Le mathématicien renommé Charles La Vallée Poussin reçut des offres à la fois de l'Université de Harvard, du Collège de France, de la Sorbonne et de l'Université de Genève. Un certain nombre de chercheurs tentèrent la traversée de l'Atlantique et choisirent les États-Unis comme refuge. Certains, comme l’historien des sciences Georges Sarton y restèrent définitivement. [3]


L’accueil était toujours chaleureux. Certaines universités développèrent même des campagnes de soutien spécialement pour érudits en quête d'asile. A Oxford, un certain nombre de professeurs formèrent un ' comité ' pour recevoir leurs collègues de la ville de Louvain, alors détruite. Dès 1914, ils accueillirent seize professeurs louvanistes et leurs familles, pour qui une allocation mensuelle fut dégagée. La Fondation Rockefeller intervint également dans les frais des scientifiques belges réfugiés qui souhaitaient continuer leurs recherches. Les professeurs Joseph Denys et Arthur Van Gehuchten, entre autres, purent bénéficier de cette offre généreuse.
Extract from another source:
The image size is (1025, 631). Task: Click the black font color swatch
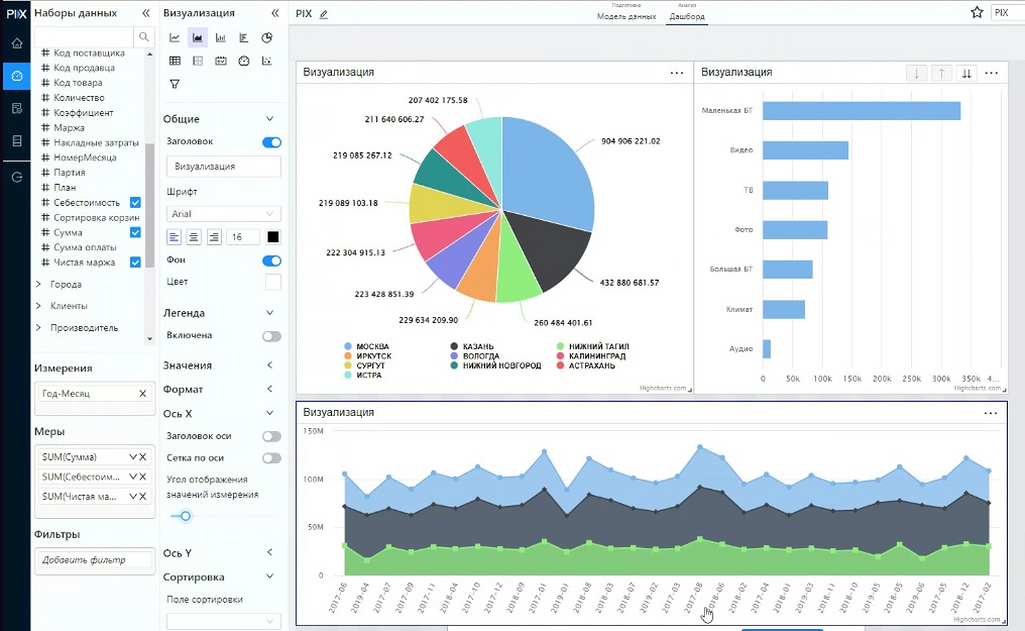click(273, 237)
L'égalité des citoyens dans la République des Lettres

A l'occasion d'un de ses discours, Prigogine expliqua avoir souvent ressenti, en tant que scientifique, le sentiment fascinant d'être un « citoyen du monde ». Il déclara que dans quelle communauté scientifique que ce soit dans le monde, la curiosité fondamentale était la même ; de telle sorte que les scientifiques, les universitaires, les académiciens se comprenaient mutuellement, en dépit des frontières, des barrières linguistiques et des habitudes de recherche. Ils se tendaient dès lors spontanément la main dans les périodes difficiles. “C'est là une expérience humaine passionnante”, conclut Prigogine. Quetelet, à son tour, déclara que ses collègues académiciens et lui-même « ont regardé au-delà de la situation politique du réfugié » et que « leur intérêt était dans les capacités de l'étranger ». Les déclarations de ces deux grands savants sont toujours d'actualité. Peut-être peuvent-ils donner un nouveau souffle à la tradition de solidarité dans la République des Lettres.


Notes

<references>
  1. A. Quetelet, "Notice sur Jean-Guillaume Garnier", in Annuaire de l’Académie Royale des Sciences et Belles-Lettres de Bruxelles, 7 (1841), 163.
  2. Après l'échec du mouvement indépendantiste et avec l'arrivée des troupes des Habsbourg, beaucoup de révolutionnaires italiens moururent sur l'échafaud. Bien que Pagani, d’après ses propres mots, n’était pas un dissident actif, il était grillé sur le plan politique, parce qu'il avait brièvement voyagé durant sa jeunesse avec l'armée de Napoléon.
  3. Durant la Seconde Guerre mondiale également, des scientifiques tel que le mathématicien Florent Bureau fuirent vers des endroits plus sûrs et hospitaliers.